## What the task asks
With the listing in front of you, retype it exactly.

╭─ Dataset extract

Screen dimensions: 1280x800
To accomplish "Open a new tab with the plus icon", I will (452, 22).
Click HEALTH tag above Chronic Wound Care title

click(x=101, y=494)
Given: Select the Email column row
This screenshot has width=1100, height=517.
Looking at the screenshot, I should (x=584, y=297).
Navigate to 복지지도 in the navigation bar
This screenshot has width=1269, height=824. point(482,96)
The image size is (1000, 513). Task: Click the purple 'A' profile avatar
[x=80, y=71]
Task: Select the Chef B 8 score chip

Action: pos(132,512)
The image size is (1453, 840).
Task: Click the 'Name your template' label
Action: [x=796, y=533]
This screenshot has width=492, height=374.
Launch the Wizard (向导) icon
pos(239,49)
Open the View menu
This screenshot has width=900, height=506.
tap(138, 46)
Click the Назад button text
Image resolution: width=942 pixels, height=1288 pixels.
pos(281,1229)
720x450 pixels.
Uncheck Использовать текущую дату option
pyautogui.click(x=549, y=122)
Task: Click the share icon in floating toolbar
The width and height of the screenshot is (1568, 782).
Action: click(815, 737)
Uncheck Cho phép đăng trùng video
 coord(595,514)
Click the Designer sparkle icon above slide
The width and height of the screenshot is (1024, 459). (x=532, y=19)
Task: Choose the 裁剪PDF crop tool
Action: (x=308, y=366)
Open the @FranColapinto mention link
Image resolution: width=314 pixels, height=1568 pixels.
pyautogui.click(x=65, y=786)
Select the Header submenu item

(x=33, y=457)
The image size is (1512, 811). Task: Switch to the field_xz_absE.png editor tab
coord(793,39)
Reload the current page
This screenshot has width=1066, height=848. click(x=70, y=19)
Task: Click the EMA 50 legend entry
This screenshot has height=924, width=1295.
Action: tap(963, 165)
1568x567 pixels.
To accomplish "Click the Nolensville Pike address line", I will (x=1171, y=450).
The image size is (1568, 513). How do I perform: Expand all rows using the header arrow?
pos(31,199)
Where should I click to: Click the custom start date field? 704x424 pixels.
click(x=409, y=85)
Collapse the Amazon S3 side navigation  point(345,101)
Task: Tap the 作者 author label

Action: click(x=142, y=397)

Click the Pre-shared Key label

╰─

## Exercise result
Screen dimensions: 1280x800
To accomplish "Open a new tab with the plus icon", I will (452, 22).
Click HEALTH tag above Chronic Wound Care title

click(x=101, y=494)
Given: Select the Email column row
This screenshot has width=1100, height=517.
Looking at the screenshot, I should (x=584, y=297).
Navigate to 복지지도 in the navigation bar
This screenshot has width=1269, height=824. point(482,96)
The image size is (1000, 513). Task: Click the purple 'A' profile avatar
[x=80, y=71]
Task: Select the Chef B 8 score chip

Action: pos(132,512)
The image size is (1453, 840).
Task: Click the 'Name your template' label
Action: [x=796, y=533]
This screenshot has width=492, height=374.
Launch the Wizard (向导) icon
pos(239,49)
Open the View menu
This screenshot has width=900, height=506.
tap(138, 46)
Click the Назад button text
Image resolution: width=942 pixels, height=1288 pixels.
pos(281,1229)
720x450 pixels.
Uncheck Использовать текущую дату option
pyautogui.click(x=549, y=122)
Task: Click the share icon in floating toolbar
The width and height of the screenshot is (1568, 782).
Action: click(815, 737)
Uncheck Cho phép đăng trùng video
 coord(595,514)
Click the Designer sparkle icon above slide
The width and height of the screenshot is (1024, 459). (x=532, y=19)
Task: Choose the 裁剪PDF crop tool
Action: (x=308, y=366)
Open the @FranColapinto mention link
Image resolution: width=314 pixels, height=1568 pixels.
pyautogui.click(x=65, y=786)
Select the Header submenu item

(x=33, y=457)
The image size is (1512, 811). Task: Switch to the field_xz_absE.png editor tab
coord(793,39)
Reload the current page
This screenshot has width=1066, height=848. click(x=70, y=19)
Task: Click the EMA 50 legend entry
This screenshot has height=924, width=1295.
Action: tap(963, 165)
1568x567 pixels.
To accomplish "Click the Nolensville Pike address line", I will (x=1171, y=450).
The image size is (1568, 513). How do I perform: Expand all rows using the header arrow?
pos(31,199)
Where should I click to: Click the custom start date field? 704x424 pixels.
click(x=409, y=85)
Collapse the Amazon S3 side navigation  point(345,101)
Task: Tap the 作者 author label

Action: click(x=142, y=397)

Click the Pre-shared Key label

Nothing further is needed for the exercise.